コロンビアのヘルマン・ウマーニャ商工観光相は3月8日、ラ・レプブリカ紙主催の国内企業家を表彰する「エンプレサリオ・デル・アーニョ(Empresario del Año)2022」の式典に登壇し、経済・通商政策に関するスピーチを行った。

冒頭、政府は通商政策を通して、法的・制度的安全性および経済モデルの安定性メッセージとして発信すると強調した。貿易については、保護主義に傾倒するのではないが、国内の供給者と海外の買い手との間の競争条件のバランスを整えると述べた。そのためにも、米国および欧州との自由貿易協定(FTA)の内容を見直すと表明した。コロンビアは、2012年に米国と、2013年に欧州との間でFTAを締結しているが、これらの国・地域との2022年の貿易収支は、米国が40億ドルの赤字、欧州が26億ドルの赤字となっている。政府はかねて、FTAの見直しや、米欧からの主要輸入品目であるトウモロコシや医薬品の国内生産の可能性について触れており、ウマーニャ商工観光相はあらためて、FTAの内容見直しに関する対話を進めると述べた。

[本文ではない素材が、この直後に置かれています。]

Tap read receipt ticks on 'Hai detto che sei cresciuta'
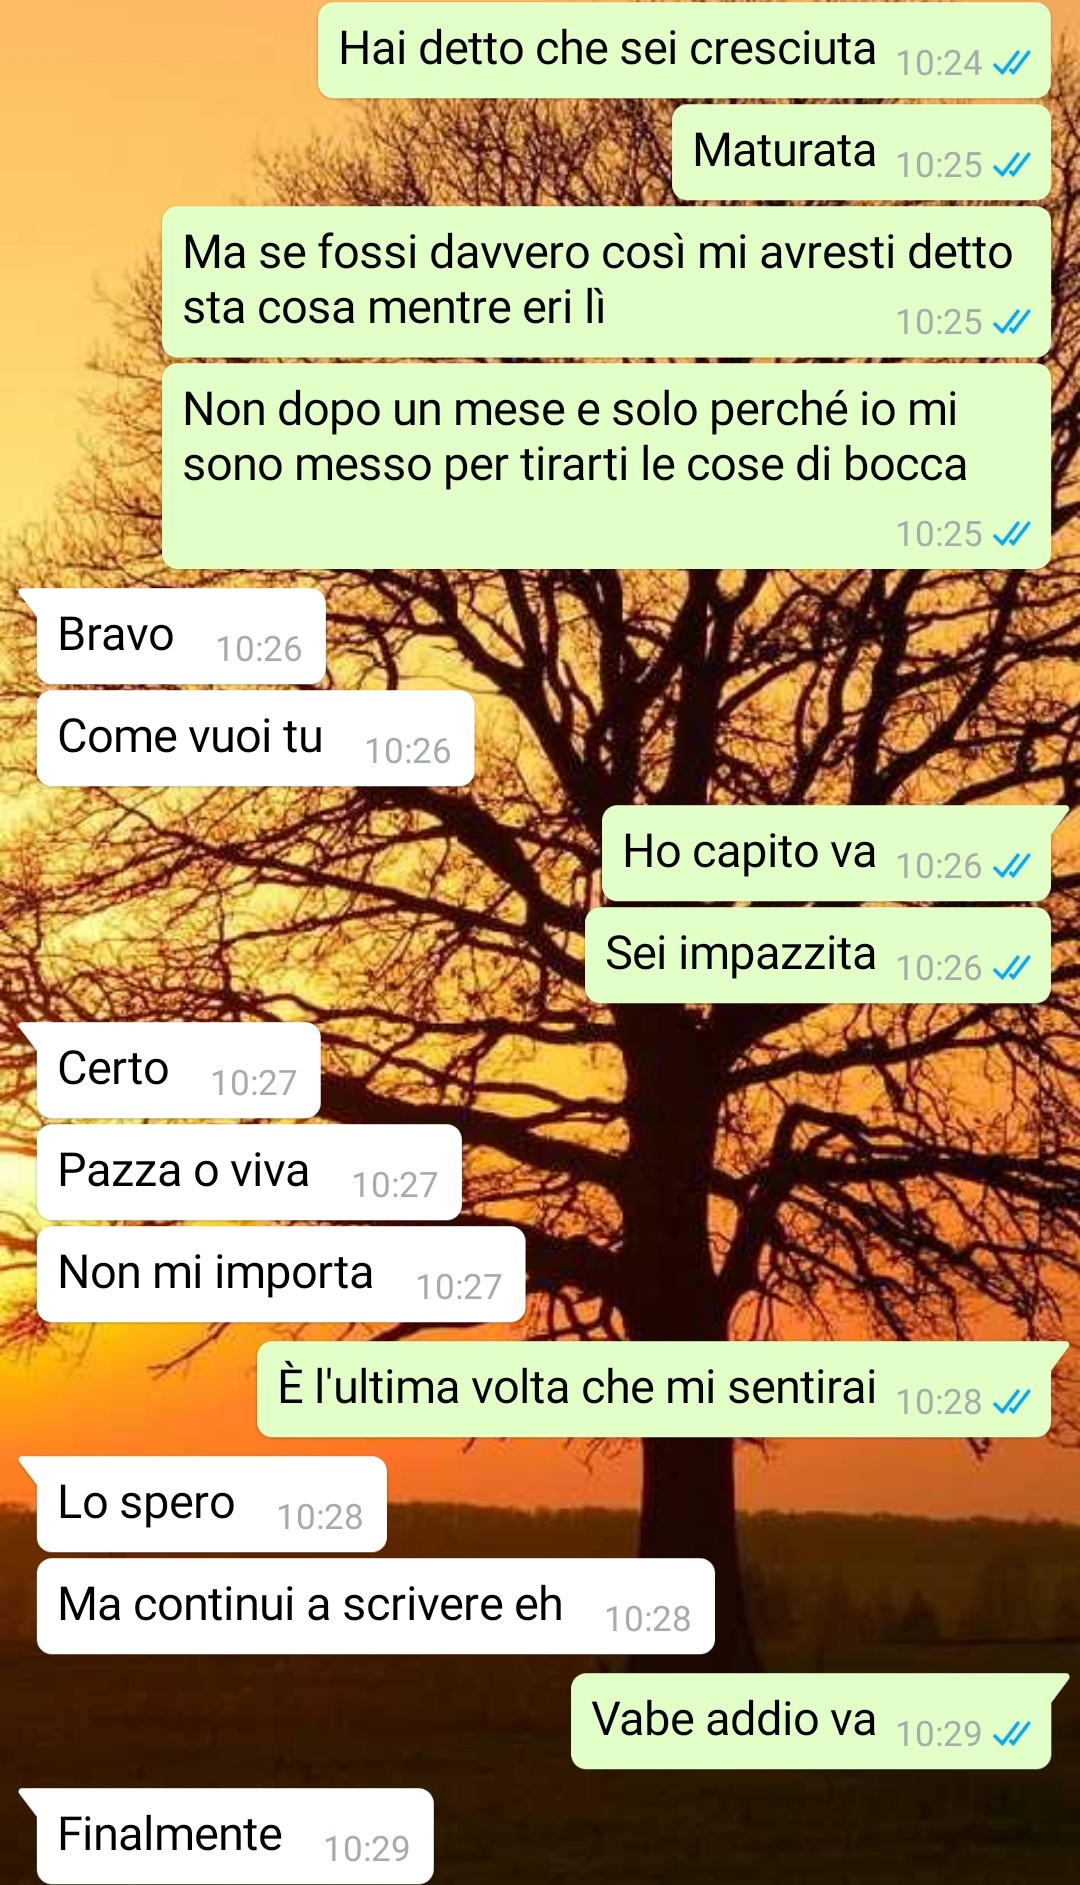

ウマーニャ商工観光相はまた、2件の外国直接投資についても触れた。1つ目は、フランスのエアバス向けに、無人航空機の尾翼および胴体部分の製造を独占的に行う計画だ。製造開始時期や金額については明らかにされなかったが、エアバスは2015年にコロンビアに進出して以降、国防省や商工観光省と、国内での部品製造やシステム開発の可能性を協議していた。2つ目は、フランスのルノーおよびルノーコロンビアが、国内での電気自動車(EV)製造に1億ドルを投じる計画だ。EV製造についてウマーニャ商工観光相は、エネルギー転換を推し進めるために自動車産業が果たす役割は大きいと語り、投資を歓迎した。

2月24日に行われた日本コロンビア商工会議所の総会に出席したルイス・フェリペ・キンテロ商工観光省副大臣は、産業政策の要として、エネルギー転換、保健、農業、地方開発などの分野における再工業化を唱え、これらの分野で、日本企業が持つ先端技術を生かした投資に期待すると語った。